Our podcast population triples this week, as we simultaneously welcome Guests #10, #11, and #12 - A Whole Family of Guests! Trey Lyford (is he a clown pretending to be a magician, or a magician pulling of the illusion of being a clown?) and Suli Holum (writer, maker, performer, and oral historian in the making) recently moved to Germantown with their nine-year-old daughter Coralie (currently studying Harry Potter and Star Wars, while preparing for her role as Scar in The Lion King) and join us to report on how the transition is going. In response to Coralie’s request for a “protest song,” Cynthia offers up a family-style-folk-choir version of Bob Dylan’s “The Times They Are A-Changin.’”
Wellness is pursued from the outside in and from the inside out. During the healing process that results, it becomes tricky to diagnose which fabulous experience is most responsible: was it the colonic (or “bowel irrigation”)? The flotation tank (or “forced relaxation”)? Or could it have been a performance artist's impersonation of a physician (or “fake doctor”)? But the more crucial question may become: can America achieve “integrated wellness"? The song of the week (a medley of national anthems and Civil War hurrahs) offers old-timey suggestions.
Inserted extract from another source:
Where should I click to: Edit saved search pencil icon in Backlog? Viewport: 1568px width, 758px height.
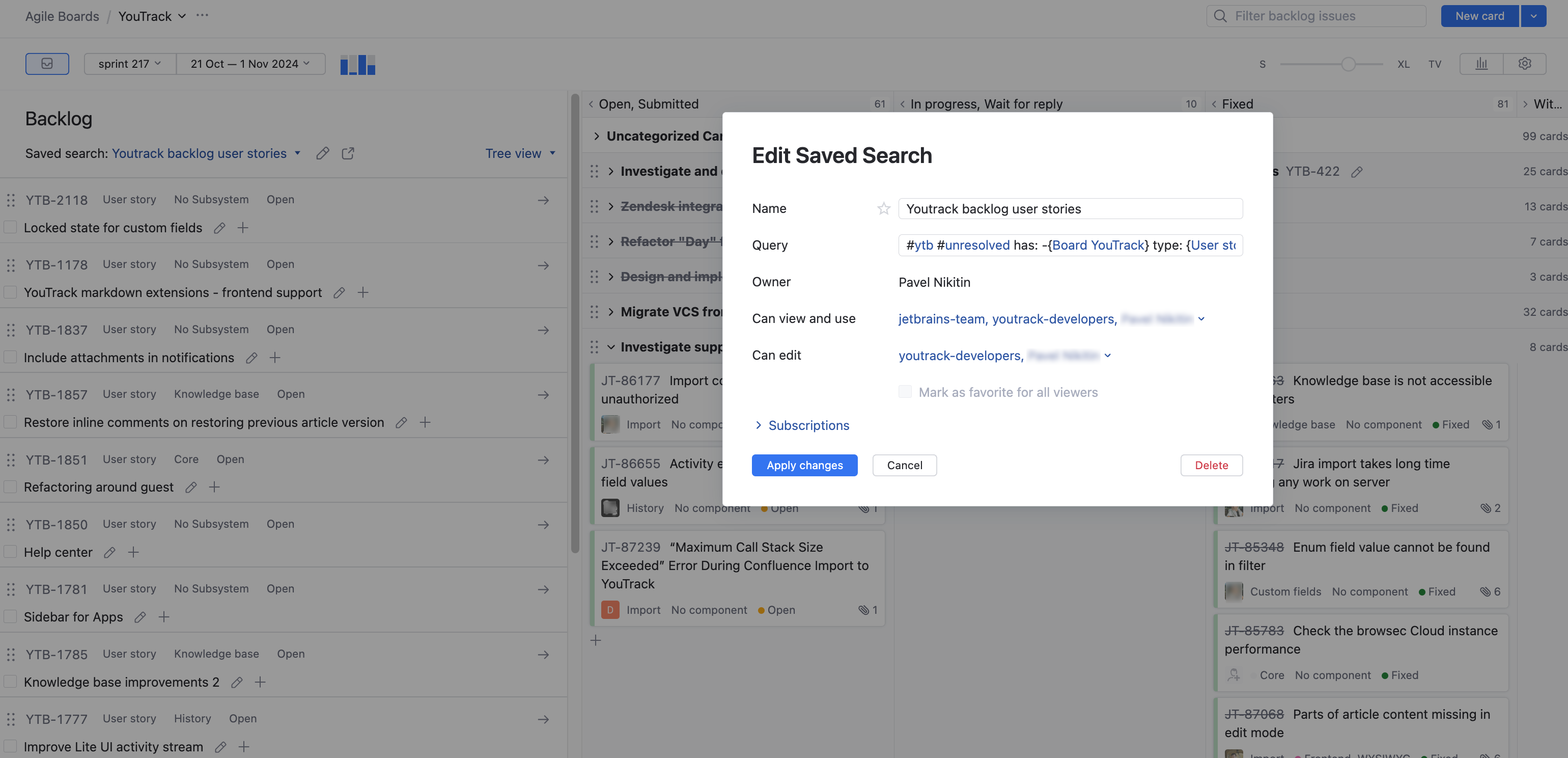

Fabulous living systems architect Frances Rose (Guest #9) discusses K is for Kitchen, the community supported kitchen run out of faer home. In response to faer request for a song of the week about how cross pollination is fun and sexy, Cynthia presents a cover of a song by Ethan Lipton titled The Flora and The Fauna (Lipton’s fantastic version can be found via iTunes, from his album Mr. Softy - thanks Ethan, for making fun and sexy songs to inspire and delight during dark, scary times!)
We welcome Guest #8 Silke “Sunshine” Tudor, survivor of a California hippie commune upbringing and current activist on behalf of all sorts of human rights and social justices, to give us hope for the future in the wake of Trump’s very, very poorly attended inauguration.
Cynthia forgets to describe the title event this week, due to a episode-length tangent about constipation. Is her constipation a direct result of spending a week working in New York? Is it due to anxiety about an impending "job" interview? What is Cynthia's constipation trying to communicate? Will its message ever be accurately fact-checked? And will Cynthia's bowels ever move again, or will they end up preserved in a glass jar at the Mutter Museum, alongside other fatal pathologies?
The ghost of a deceased performance work (in the form of criticism of Cynthia's portrayal of a ghost in that performance work) comes back to haunt Cynthia at a critical juncture.